Diverticulitis patients show the same phenomena as IBD patients, sometimes passing loose stools, sometimes hard stools. Manometric data during the two conditions are not available. The frequency of GMCs likely fluctuates above and below normal levels to produce alternating diarrhea and constipation.
The amplitude of GMCs in diverticulitis—110 to 120 mmHg —is about the same as that in normal subjects: 115 mmHg [28, 195, 197]. Therefore, pain in these patients is likely due to inflammation-induced visceral hypersensitivity to colorectal distension by a balloon or its compression by a GMC (see Figure 37C). The sigmoid colon bearing the diverticula and the rectum are hypersensitivity to luminal distension without a change in their compliance .
Diverticular disease patients tend to have raised scores on the Hospital Anxiety and Depression scale . Whether a cause-and-effect relationship exists between an increase in anxiety/depression and colonic pain is unknown. However, it seems likely that these patients develop higher anxiety/depression scores following the development of frequent and debilitating colonic pain.
A recent animal study shows that bacterial translocation to the muscularis externa enhances the expression of insulin growth factor-1 (IGF-1) and transformation growth factor-β (TGF-β) in the muscularis externa, causing hypertrophy and hyperplasia, thus thickening the muscle layers . No data are available on changes in the expressions of these growth factors in symptomatic diverticular disease patients. One may speculate, however, that similar changes might induce thickening of muscle layers in diverticular disease patients [477, 478].

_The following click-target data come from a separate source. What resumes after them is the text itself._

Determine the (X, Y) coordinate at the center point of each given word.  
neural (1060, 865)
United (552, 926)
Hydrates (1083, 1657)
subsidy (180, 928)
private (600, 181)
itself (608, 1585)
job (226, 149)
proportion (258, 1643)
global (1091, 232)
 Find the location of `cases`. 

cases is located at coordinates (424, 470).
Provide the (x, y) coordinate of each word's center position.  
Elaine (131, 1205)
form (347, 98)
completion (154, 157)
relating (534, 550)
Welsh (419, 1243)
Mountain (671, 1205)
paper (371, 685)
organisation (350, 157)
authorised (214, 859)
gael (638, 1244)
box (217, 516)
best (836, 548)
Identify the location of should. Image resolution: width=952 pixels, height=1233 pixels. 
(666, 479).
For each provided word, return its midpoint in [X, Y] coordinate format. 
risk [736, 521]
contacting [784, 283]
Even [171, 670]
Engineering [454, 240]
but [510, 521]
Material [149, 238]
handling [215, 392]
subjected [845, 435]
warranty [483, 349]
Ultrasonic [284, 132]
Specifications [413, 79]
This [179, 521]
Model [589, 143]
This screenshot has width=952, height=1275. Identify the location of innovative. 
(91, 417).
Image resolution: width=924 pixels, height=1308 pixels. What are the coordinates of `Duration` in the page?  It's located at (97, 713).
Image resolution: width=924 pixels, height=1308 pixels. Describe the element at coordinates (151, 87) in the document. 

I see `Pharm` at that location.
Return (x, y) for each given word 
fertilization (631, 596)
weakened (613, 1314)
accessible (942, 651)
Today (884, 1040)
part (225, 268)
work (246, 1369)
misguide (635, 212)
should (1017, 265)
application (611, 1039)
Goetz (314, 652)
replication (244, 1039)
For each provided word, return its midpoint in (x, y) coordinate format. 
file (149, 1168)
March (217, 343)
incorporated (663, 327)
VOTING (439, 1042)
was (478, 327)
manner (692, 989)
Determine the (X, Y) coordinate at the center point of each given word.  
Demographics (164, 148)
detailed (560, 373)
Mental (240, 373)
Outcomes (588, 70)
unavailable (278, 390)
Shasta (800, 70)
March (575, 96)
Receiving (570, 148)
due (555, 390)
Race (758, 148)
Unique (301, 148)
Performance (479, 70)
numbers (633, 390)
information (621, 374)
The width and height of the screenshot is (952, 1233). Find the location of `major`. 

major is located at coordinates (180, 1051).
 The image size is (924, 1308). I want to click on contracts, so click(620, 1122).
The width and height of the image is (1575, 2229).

Immunofluorescence findings show that inflammation in diverticular disease alters the expressions of several endogenous peptides, including substance P (SP), galanin, neuropeptides K (NPK), pituitary adenylate cyclase–activating peptide (PACAP), and vasoactive intestinal polypeptide (VIP). However, the cause-and-effect relationship between these changes and the symptoms of diverticular disease are unknown. Recent studies in human colonic smooth muscle cells show that VIP regulates transcription of the α1C-subunit of Cav1.2b (L-type) calcium channels in circular smooth muscle cells . The influx of calcium, essential for smooth muscle contraction, occurs through these channels. Therefore, an increase in the expression of these channels enhances calcium influx, the amplitude of contractions, and colonic transit [174, 355]. The twofold increase of VIP in the circular muscle layer of the colon of symptomatic diverticular disease patients might be a contributing factor in the increased frequency of GMCs in diverticulitis.